■ REQUIRED ACTION ■
Among the lines below, take the one holding "This screenshot has width=2563, height=624.", the one holding "Given: Open the Способ оплаты dropdown", and all lines between them. Set them down exactly.

■ DATASET EXTRACT ■
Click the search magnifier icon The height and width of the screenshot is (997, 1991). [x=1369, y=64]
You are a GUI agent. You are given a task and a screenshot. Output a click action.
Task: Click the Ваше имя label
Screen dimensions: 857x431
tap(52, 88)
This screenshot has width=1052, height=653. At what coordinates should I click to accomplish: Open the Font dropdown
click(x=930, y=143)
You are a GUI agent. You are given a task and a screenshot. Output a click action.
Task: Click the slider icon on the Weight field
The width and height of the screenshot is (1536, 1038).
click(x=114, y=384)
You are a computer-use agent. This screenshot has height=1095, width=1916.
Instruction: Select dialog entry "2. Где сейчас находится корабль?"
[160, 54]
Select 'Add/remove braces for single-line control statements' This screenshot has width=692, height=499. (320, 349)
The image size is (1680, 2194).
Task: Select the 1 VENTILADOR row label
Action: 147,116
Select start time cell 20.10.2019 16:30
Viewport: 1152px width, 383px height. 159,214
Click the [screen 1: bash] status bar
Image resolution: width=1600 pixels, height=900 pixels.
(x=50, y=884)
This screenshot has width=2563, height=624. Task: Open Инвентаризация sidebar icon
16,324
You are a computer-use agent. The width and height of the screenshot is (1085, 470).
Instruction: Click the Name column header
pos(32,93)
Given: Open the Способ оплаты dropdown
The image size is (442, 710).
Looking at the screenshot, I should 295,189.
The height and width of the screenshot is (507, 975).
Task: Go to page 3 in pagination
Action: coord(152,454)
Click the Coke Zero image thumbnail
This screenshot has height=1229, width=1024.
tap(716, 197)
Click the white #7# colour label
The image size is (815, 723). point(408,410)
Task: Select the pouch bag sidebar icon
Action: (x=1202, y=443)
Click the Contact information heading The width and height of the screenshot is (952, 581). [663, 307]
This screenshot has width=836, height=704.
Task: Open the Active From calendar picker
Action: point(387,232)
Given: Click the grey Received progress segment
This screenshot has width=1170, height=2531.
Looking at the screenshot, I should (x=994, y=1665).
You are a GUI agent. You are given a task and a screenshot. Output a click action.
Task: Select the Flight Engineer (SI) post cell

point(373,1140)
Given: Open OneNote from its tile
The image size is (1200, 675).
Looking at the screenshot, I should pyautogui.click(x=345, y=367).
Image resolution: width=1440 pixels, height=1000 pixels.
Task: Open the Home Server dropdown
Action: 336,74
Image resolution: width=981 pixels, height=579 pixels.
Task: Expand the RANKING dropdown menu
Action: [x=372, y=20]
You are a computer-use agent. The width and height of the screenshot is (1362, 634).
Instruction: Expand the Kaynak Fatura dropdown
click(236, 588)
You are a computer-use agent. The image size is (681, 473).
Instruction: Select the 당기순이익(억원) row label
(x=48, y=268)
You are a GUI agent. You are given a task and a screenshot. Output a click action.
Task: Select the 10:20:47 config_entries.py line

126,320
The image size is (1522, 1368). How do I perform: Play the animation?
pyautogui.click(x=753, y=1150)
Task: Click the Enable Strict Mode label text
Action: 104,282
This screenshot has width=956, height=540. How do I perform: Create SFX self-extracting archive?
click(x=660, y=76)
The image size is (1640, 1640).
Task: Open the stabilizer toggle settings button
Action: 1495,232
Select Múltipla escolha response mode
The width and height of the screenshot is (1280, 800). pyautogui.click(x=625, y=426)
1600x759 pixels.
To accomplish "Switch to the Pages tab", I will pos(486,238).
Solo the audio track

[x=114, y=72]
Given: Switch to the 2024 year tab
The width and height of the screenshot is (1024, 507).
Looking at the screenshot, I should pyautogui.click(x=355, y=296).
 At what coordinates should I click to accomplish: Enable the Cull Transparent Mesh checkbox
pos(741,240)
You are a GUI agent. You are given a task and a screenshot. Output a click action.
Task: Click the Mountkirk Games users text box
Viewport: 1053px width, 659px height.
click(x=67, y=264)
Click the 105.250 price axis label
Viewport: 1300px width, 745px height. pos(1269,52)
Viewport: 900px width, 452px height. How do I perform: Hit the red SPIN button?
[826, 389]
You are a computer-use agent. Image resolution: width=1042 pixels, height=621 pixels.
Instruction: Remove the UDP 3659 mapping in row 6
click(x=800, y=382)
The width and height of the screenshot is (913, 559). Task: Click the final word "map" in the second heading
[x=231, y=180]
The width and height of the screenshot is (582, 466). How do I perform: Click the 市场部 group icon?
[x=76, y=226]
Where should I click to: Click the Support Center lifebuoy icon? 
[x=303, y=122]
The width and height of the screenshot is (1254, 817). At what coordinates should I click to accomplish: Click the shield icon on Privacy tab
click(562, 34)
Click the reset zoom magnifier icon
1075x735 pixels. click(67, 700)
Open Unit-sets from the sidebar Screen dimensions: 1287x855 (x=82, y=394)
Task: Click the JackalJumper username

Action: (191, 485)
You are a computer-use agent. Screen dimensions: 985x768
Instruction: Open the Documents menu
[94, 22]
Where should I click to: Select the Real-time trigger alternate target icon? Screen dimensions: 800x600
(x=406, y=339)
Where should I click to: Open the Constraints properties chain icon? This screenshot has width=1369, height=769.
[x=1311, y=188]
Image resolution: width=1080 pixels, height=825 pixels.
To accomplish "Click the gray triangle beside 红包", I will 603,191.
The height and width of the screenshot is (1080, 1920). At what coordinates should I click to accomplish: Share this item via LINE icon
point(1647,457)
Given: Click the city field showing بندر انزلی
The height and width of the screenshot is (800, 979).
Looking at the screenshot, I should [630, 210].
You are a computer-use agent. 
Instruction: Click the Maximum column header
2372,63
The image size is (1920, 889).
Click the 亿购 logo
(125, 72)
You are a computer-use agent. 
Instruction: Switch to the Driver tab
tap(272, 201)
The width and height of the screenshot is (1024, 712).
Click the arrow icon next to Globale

■ WORKED SOLUTION ■
This screenshot has width=2563, height=624. Task: Open Инвентаризация sidebar icon
16,324
You are a computer-use agent. The width and height of the screenshot is (1085, 470).
Instruction: Click the Name column header
pos(32,93)
Given: Open the Способ оплаты dropdown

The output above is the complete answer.